DEV Community

Mustafa Bingül
Mustafa Bingül

Posted on

How I Rebuilt a Three-Layer Cache System in Java — Redis, L1, and MongoDB Done Right

I've been working on Nexus, a backend infrastructure project, and recently hit a point where the data synchronization layer needed a serious rethink. What looked like a working cache system turned out to have a broken hierarchy, silent data loss paths, race conditions, and a latent deadlock waiting to happen.

This post walks through every problem I found in the original code and exactly how I fixed each one. Code comparisons included throughout.


The Architecture: What We're Building

The system manages data across three layers:

┌─────────────────────────────────┐
│        Redis Cache (MASTER)     │  ← single source of truth
└────────────┬──────────┬─────────┘
             │          │
       pull 10s      flush 15s
             │          │
┌────────────▼──┐  ┌────▼──────────────┐
│  L1 Cache     │  │     MongoDB        │
│  (in-memory)  │  │  (persistent DB)   │
└───────────────┘  └────────────────────┘
Enter fullscreen mode Exit fullscreen mode

The rules are simple:

  • Redis is always master. No other layer can override it.
  • L1 is an in-memory mirror of Redis. It reads from Redis, never the other way around.
  • MongoDB is the persistent backup. Redis writes to it — not the other way around.

Three scheduled tasks keep everything in sync:

Task Interval Job
L1 Sync 10s Pull Redis → update L1 if changed
Auto Flush 15s Push dirty keys from Redis → MongoDB
Reconciliation 3 min Compare Redis ↔ MongoDB, Redis wins

Now let's look at what was actually wrong with the original implementation.


Problem 1: The Hierarchy Was Backwards

This was the most fundamental issue.
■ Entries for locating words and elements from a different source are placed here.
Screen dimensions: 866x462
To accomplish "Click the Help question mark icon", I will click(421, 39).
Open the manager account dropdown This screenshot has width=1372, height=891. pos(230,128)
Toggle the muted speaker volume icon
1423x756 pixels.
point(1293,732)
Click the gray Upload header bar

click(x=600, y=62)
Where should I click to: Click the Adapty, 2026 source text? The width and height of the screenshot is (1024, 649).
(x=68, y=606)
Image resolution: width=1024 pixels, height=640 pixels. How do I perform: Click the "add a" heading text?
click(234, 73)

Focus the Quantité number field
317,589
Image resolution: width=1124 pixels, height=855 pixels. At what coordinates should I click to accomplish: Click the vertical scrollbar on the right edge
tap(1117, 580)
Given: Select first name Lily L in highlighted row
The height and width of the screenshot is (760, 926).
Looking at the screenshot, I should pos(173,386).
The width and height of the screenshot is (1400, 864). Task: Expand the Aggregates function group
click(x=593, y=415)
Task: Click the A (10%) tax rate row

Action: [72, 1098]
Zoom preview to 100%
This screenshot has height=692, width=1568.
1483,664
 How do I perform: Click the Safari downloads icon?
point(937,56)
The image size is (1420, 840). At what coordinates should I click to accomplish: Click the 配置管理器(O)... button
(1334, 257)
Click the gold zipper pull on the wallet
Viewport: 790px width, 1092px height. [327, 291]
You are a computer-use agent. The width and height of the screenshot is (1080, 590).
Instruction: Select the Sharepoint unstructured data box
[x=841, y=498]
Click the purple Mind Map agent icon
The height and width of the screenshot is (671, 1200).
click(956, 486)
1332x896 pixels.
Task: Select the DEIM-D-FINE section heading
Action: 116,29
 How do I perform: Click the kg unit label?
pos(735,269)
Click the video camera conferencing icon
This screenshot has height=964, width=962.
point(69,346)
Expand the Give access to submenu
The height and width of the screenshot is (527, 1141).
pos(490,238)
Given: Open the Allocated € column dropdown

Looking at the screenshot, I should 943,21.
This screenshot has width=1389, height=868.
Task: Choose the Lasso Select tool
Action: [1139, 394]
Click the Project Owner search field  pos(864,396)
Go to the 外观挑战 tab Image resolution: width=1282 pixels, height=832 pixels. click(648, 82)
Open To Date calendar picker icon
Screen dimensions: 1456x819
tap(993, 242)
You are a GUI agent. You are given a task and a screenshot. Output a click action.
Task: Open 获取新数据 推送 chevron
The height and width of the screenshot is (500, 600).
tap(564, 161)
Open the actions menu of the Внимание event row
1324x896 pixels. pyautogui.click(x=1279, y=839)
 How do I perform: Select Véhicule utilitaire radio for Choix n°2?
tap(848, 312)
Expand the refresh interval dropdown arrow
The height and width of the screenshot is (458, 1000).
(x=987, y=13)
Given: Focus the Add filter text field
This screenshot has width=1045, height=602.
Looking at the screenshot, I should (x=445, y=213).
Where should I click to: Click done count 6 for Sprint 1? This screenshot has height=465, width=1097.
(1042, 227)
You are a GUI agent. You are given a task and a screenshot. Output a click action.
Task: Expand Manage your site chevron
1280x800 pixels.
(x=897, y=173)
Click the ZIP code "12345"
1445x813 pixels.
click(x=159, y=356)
The reconciliation task was supposed to enforce Redis as master — but it was doing the opposite.

The original code

private void startReconciliationTask() {
    redisManager.processTask(() -> {
        idToDataList.forEach((keyTag, model) -> {
            if (dirtyKeys.contains(keyTag)) return;

            NexusApplication.getApplication().getMongoManager()
                .getValue(model.getAddon(), model.getSpecificDbKey())
                .thenAccept(dbJson -> {
                    if (dbJson == null) return;
                    try {
                        String cleanDbJson = model.getAddon().modelInitComp(dbJson);
                        if (!cleanDbJson.equals(model.getValueJson())) {
                            model.setValueJson(cleanDbJson);          // ← overwriting L1 with Mongo
                            redisManager.setData(keyTag, cleanDbJson); // ← overwriting Redis with Mongo!
                        }
                    } catch (Exception e) {
                        e.printStackTrace();
                    }
                });
        });
    });
}
Enter fullscreen mode Exit fullscreen mode

When MongoDB had a different value than Redis, it was writing MongoDB's value into Redis. MongoDB was effectively acting as master. The entire priority chain was inverted.

The fix

private void startReconciliationTask() {
    RedisManager rm = NexusApplication.getApplication().getRedisManager();

    rm.processTask(() -> {
        // ...
        // Get the master value from Redis first
        String redisJson = rm.getData(key).orElseGet(model::getValueJson);

        NexusApplication.getApplication().getMongoManager()
            .getValue(model.getAddon(), model.getSpecificDbKey())
            .thenAccept(dbJson -> {
                // ...
                String cleanDbJson = model.getAddon().modelInitComp(dbJson);

                // Redis wins. If Mongo is different, update Mongo — not Redis.
                if (!cleanDbJson.equals(redisJson)) {
                    NexusApplication.getApplication().getMongoManager()
                        .setValue(model.getAddon(), model.getSpecificDbKey(), redisJson);
                    model.setValueJson(redisJson); // L1 follows Redis
                }
            });
    });
}
Enter fullscreen mode Exit fullscreen mode

Redis is fetched first and treated as the ground truth. When there's a mismatch, MongoDB gets corrected — never Redis.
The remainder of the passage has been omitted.